* _Problem requirements_: Only lines that contain the word "Task" are to be returned from the data below.

* _Records provided_:
-- -- --

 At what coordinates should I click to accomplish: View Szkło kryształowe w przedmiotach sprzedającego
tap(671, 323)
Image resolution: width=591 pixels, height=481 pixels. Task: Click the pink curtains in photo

-- -- --

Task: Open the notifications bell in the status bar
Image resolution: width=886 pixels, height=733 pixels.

-- -- --

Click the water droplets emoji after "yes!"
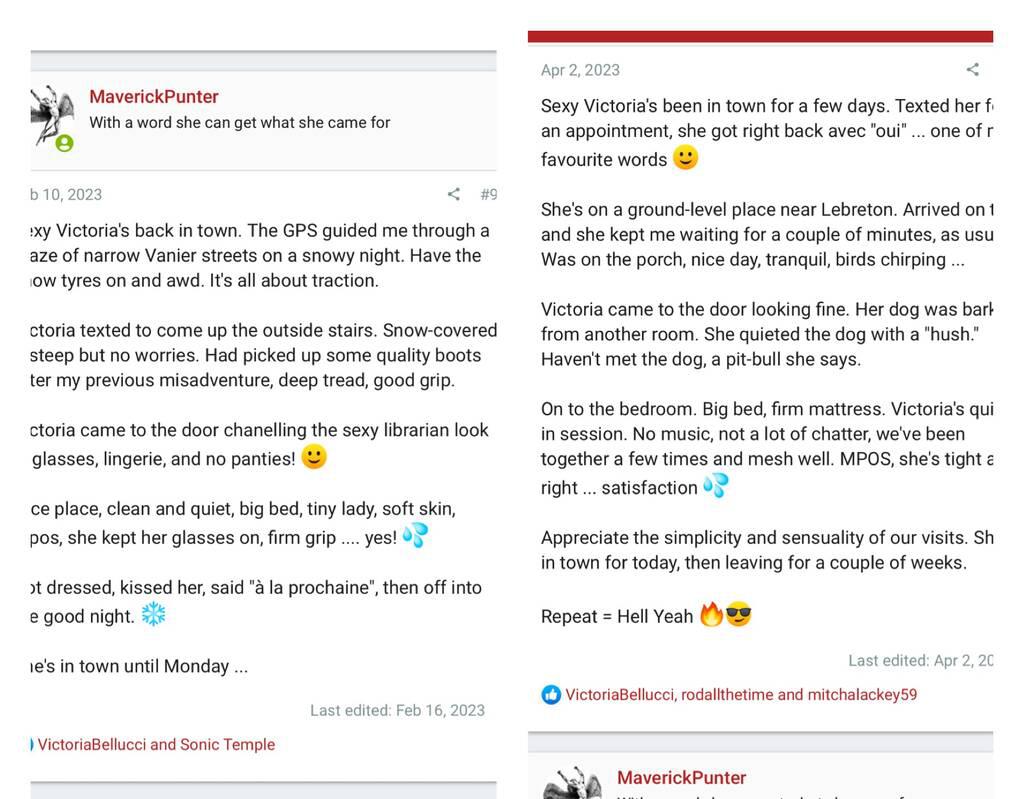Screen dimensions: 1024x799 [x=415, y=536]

-- -- --

* _Response area_:
Image resolution: width=591 pixels, height=481 pixels. Task: Click the pink curtains in photo
Task: Open the notifications bell in the status bar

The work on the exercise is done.